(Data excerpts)
Content starts
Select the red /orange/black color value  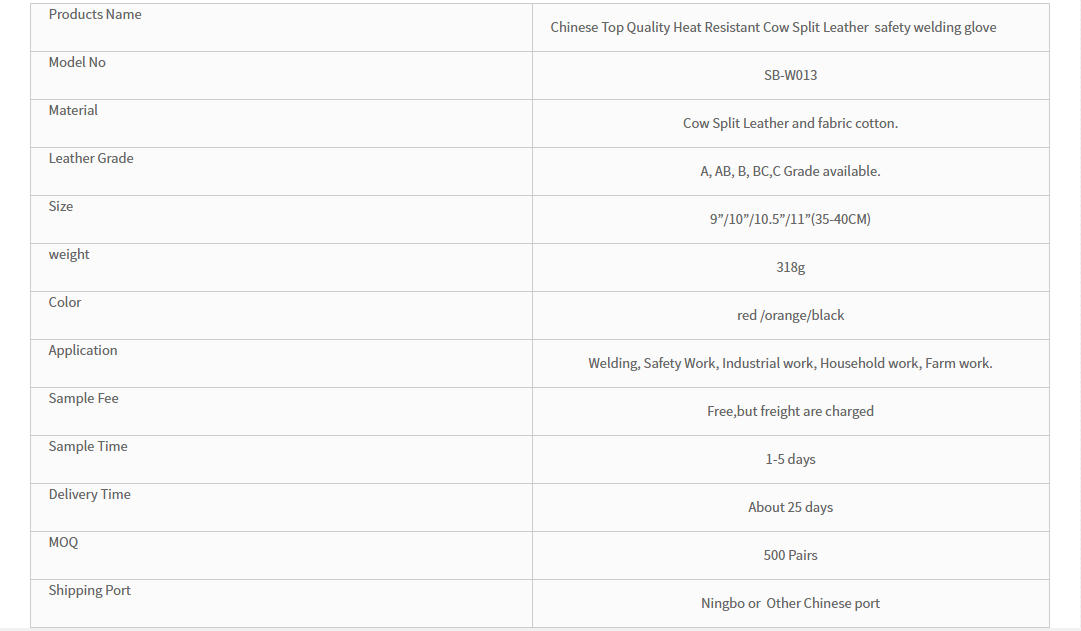coord(790,315)
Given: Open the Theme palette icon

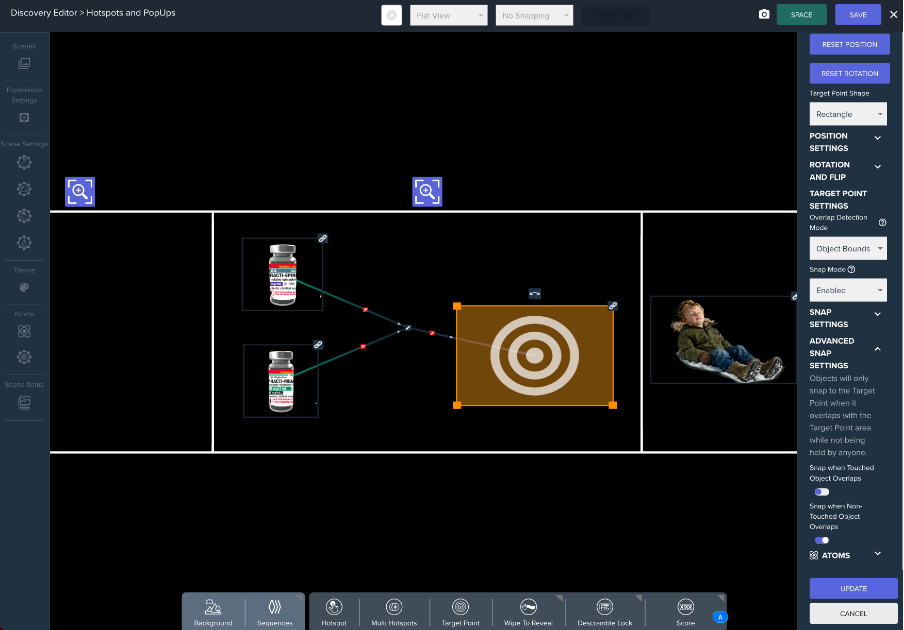Looking at the screenshot, I should [24, 288].
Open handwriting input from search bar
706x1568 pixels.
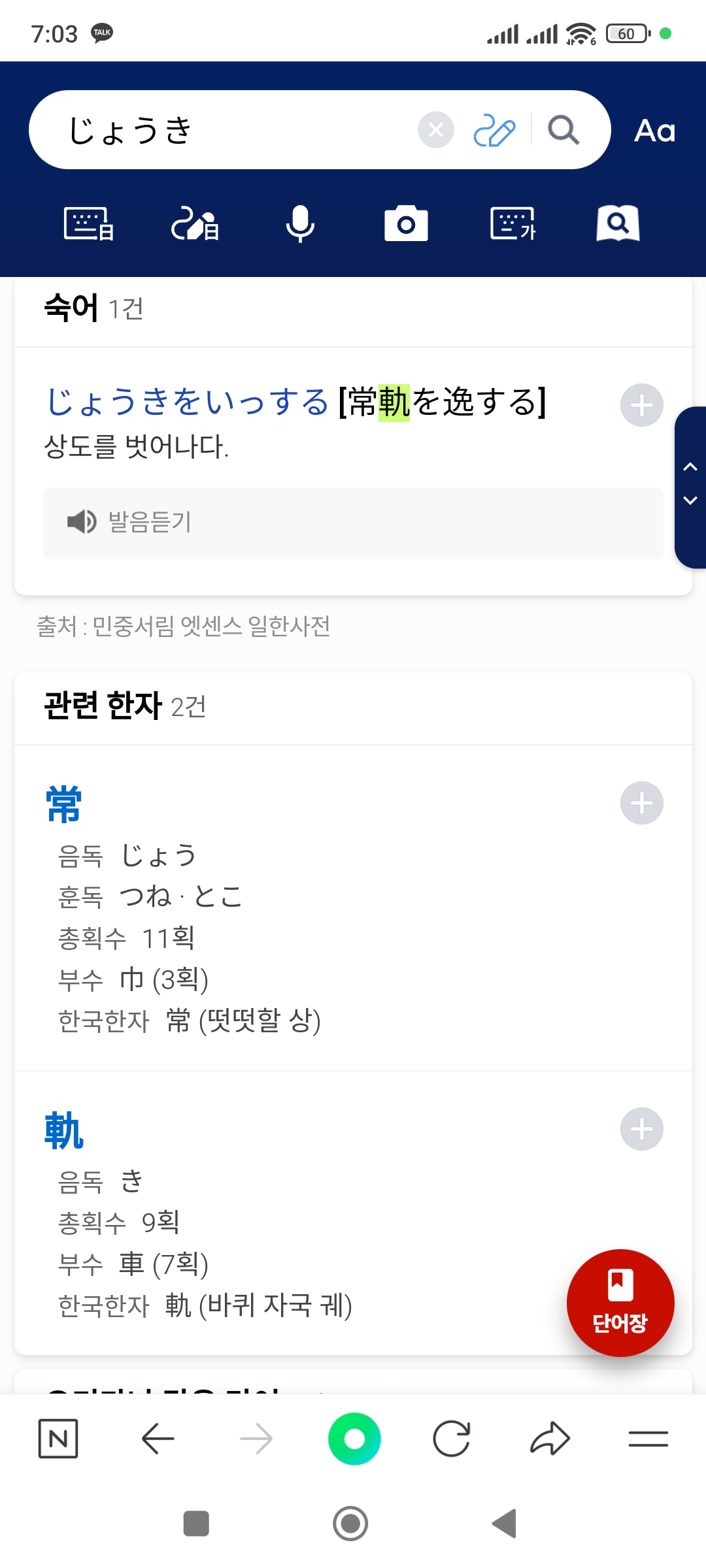click(494, 130)
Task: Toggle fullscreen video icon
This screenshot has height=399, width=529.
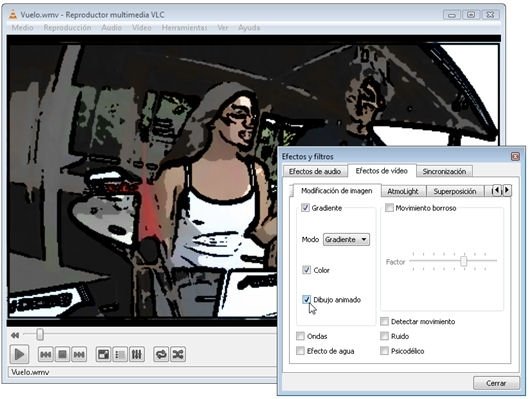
Content ends
→ **WORK TO COMPLETE**
Where the line with "Given: Open the Theme palette icon" appears, begin there and transcribe exactly through the last line of the data, leaving all pictures aside.

→ **RESPONSE AREA**
Given: Open the Theme palette icon

Looking at the screenshot, I should [24, 288].
Open handwriting input from search bar
706x1568 pixels.
click(494, 130)
Task: Toggle fullscreen video icon
This screenshot has height=399, width=529.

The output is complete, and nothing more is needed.